In my 19+ years in the video production world, I have seen the popularity of webcasts skyrocket.

Webcasts have become a major resource for companies around the world. They can further corporate communication efforts, allow companies to directly engage with employees, and position themselves as industry thought leaders. But that only happens when a webcast is done right. Many companies that want to take advantage of webcasting benefits do not know what makes a webcast effective. Some do not know where to begin. That’s why I am going to tell you about the five most essential things necessary to pull off a successful webcast.


Although it may seem obvious, bandwidth is imperative to the success of a webcast. For example, if you’re broadcasting from a location with poor bandwidth or a connection that might be shared by other users, you compromise the chances of a good viewing experience for your audience. Before you begin a webcast, make sure you have a good internet connection with appropriate – and preferably dedicated –bandwidth. You should never go through a wi-fi connection. Always go for direct ethernet connectivity, it could save your webcast.


A VCU or a webcam streaming over video conferencing platforms, such as WebEx or Google Chat, is not a foolproof webcasting solution. They are designed for point-to-point video meetings. The quality of the cameras, audio and encoders used on these platforms don’t make for a great viewing experience if you’re looking to broadcast to larger audiences in multiple locations.

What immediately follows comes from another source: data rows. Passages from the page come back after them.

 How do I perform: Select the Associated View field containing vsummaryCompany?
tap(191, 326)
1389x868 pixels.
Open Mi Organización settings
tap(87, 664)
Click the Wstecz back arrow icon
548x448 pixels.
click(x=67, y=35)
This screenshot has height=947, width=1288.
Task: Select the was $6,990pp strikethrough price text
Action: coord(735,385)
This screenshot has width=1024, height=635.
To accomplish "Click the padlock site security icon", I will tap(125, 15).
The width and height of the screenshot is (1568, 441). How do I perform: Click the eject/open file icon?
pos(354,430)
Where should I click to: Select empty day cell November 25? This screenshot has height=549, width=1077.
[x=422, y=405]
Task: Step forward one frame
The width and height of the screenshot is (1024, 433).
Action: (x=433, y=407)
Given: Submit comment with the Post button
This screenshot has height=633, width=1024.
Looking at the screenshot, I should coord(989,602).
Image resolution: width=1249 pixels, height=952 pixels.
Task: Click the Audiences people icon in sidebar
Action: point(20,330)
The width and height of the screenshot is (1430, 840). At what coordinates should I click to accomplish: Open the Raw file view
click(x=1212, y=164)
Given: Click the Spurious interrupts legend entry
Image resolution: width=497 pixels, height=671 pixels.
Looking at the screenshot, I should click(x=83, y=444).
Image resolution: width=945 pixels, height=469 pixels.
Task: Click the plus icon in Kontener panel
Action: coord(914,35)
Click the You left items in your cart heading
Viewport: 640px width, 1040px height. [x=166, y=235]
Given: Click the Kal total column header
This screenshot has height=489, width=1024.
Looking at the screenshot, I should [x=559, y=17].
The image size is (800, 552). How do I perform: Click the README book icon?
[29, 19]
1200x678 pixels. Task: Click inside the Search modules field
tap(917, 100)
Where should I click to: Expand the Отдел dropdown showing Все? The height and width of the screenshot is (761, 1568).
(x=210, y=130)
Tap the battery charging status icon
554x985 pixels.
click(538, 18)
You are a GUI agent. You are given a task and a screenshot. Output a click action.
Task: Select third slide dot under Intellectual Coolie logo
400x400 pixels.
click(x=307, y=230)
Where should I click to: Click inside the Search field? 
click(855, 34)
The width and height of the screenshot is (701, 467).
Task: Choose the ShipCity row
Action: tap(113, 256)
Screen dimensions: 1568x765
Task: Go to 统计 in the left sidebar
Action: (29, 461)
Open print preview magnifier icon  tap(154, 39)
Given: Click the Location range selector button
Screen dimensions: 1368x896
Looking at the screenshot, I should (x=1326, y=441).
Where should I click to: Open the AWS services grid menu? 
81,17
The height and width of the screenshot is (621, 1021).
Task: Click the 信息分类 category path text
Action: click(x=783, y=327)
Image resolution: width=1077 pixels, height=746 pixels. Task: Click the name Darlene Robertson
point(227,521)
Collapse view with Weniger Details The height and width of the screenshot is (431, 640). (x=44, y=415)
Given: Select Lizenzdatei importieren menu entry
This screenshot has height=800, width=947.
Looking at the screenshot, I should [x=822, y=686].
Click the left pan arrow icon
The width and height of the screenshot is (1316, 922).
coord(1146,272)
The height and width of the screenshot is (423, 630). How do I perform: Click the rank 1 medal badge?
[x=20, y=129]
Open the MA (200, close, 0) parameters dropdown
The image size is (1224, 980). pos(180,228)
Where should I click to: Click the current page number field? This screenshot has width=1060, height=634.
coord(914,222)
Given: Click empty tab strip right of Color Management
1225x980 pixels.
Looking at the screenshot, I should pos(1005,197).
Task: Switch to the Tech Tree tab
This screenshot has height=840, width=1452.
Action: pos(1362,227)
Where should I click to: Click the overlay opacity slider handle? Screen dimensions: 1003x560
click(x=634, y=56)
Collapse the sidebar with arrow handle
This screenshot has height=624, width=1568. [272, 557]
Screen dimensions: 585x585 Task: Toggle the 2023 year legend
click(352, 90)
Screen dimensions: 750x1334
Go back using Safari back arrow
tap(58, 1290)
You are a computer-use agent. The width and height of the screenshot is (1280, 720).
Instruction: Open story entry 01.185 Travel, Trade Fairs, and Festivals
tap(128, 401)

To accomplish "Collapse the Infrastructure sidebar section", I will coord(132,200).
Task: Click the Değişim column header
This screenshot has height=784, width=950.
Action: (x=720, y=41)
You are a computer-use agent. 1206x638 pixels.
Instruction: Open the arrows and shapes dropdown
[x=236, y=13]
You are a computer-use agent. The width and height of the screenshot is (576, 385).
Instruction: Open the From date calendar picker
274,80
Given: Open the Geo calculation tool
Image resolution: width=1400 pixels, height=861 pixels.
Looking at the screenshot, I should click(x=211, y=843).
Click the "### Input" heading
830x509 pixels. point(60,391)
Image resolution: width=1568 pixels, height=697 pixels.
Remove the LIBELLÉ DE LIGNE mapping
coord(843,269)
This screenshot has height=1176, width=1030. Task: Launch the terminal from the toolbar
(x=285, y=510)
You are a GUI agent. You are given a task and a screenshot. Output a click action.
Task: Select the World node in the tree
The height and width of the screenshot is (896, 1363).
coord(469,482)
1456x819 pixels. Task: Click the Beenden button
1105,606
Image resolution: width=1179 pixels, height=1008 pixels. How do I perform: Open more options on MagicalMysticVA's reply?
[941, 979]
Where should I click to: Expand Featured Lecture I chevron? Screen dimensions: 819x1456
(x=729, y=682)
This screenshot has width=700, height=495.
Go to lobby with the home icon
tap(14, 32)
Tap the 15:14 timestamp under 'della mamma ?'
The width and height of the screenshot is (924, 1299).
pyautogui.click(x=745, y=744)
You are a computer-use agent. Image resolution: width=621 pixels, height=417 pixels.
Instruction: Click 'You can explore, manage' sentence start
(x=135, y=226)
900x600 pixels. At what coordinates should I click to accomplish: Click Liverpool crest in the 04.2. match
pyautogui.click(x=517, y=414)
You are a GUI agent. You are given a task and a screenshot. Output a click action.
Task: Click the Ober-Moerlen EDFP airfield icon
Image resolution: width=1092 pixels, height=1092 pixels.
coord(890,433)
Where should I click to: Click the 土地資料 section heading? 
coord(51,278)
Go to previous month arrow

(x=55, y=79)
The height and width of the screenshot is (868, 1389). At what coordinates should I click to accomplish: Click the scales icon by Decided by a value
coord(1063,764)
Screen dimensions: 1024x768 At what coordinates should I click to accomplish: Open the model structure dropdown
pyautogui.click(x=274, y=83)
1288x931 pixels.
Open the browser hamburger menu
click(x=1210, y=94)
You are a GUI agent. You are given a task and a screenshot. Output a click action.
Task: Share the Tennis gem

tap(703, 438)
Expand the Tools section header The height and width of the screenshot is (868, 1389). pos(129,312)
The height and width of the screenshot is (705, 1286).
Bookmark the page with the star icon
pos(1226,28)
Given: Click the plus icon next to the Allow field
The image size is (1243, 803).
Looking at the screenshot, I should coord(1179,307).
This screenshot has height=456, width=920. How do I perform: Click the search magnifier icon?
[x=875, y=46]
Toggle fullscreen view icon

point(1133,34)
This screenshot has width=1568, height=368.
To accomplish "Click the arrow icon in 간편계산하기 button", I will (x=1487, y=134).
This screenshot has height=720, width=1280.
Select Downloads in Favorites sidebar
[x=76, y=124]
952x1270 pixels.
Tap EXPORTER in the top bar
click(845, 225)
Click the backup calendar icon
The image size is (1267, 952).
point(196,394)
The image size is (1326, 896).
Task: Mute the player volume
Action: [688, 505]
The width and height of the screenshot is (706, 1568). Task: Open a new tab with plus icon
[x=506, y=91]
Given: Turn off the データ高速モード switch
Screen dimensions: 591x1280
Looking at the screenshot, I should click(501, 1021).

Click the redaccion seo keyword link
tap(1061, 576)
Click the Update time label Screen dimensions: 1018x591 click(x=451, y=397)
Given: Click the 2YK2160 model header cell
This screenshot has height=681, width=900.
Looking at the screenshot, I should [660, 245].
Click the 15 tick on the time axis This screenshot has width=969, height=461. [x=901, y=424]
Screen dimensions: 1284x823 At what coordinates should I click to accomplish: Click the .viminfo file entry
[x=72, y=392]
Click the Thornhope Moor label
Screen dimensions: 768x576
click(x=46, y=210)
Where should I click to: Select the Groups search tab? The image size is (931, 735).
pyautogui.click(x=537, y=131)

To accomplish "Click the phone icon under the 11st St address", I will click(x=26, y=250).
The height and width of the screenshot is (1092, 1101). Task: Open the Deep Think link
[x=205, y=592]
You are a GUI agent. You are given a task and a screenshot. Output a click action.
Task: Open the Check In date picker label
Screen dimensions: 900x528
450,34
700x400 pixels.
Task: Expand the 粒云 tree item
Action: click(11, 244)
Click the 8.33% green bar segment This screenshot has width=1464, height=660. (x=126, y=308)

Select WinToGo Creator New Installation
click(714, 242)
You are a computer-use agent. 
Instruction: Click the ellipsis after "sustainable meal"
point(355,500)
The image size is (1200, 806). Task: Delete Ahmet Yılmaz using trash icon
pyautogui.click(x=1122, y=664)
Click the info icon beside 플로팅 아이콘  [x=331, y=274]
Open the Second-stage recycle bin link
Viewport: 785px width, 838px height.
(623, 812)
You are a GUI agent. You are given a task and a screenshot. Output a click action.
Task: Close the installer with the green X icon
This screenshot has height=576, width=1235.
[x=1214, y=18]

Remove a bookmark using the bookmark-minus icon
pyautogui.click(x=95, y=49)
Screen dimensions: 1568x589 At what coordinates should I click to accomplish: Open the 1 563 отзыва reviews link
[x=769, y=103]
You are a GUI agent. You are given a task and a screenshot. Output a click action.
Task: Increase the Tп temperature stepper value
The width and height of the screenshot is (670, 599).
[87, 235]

There’s a big difference when you see a streamed webcast that’s using broadcast-quality video and audio equipment versus someone trying to use video conferencing technology and meeting software to deliver a broadcast.  


An engaging webcast is not only dependent on content but on production value as well. The higher the production value of a webcast the more likely you are to capture and keep the audience’s attention. Think about things like the set, lighting, talent, and positioning. Certain production elements, like a good opening, can really add to your webcast. Timing of transitions, talent cues, and camera angles are examples of things that often go overlooked when a client is planning their webcast. These are just a few parts of a more “highly produced show” that can add a lot to the production value of your webcast.


The first question to ask when planning a webcast is “does this need to be live?” If the webcast has no interactive elements, such as live Q&A, polling, or two-way communication with the audience – why add the complications of a live webcast? You always have the option to record a show and then stream later as if it is live.

Keep in mind that interactivity can have a major impact on audience engagement. Allow your audience members to both listen and participate in your webcast to drive greater engagement and add value to the attendee experience. Think more about how to get your audience involved in the webcast.


When it comes to broadcasts, take it from someone who’s worked in live television for 18 years, anything can happen. That’s why you must always plan for the worst and proactively prepare for potential issues. Thinking ahead to make sure that you have things like a backup encoder, a second connection (internet or bonded cellular), or a phone line back up for audio, could be vital to the success of your show. These precautions are examples of backups that all good productions have in place. Because you never know when the gremlins will creep in. And the show must go on!

Once you know how to produce a successful webcast, there is no limit to the things you and your company can achieve using webcasting technologies. You can stream to audience nationwide, hold company town hall meetings, and even support live training initiatives.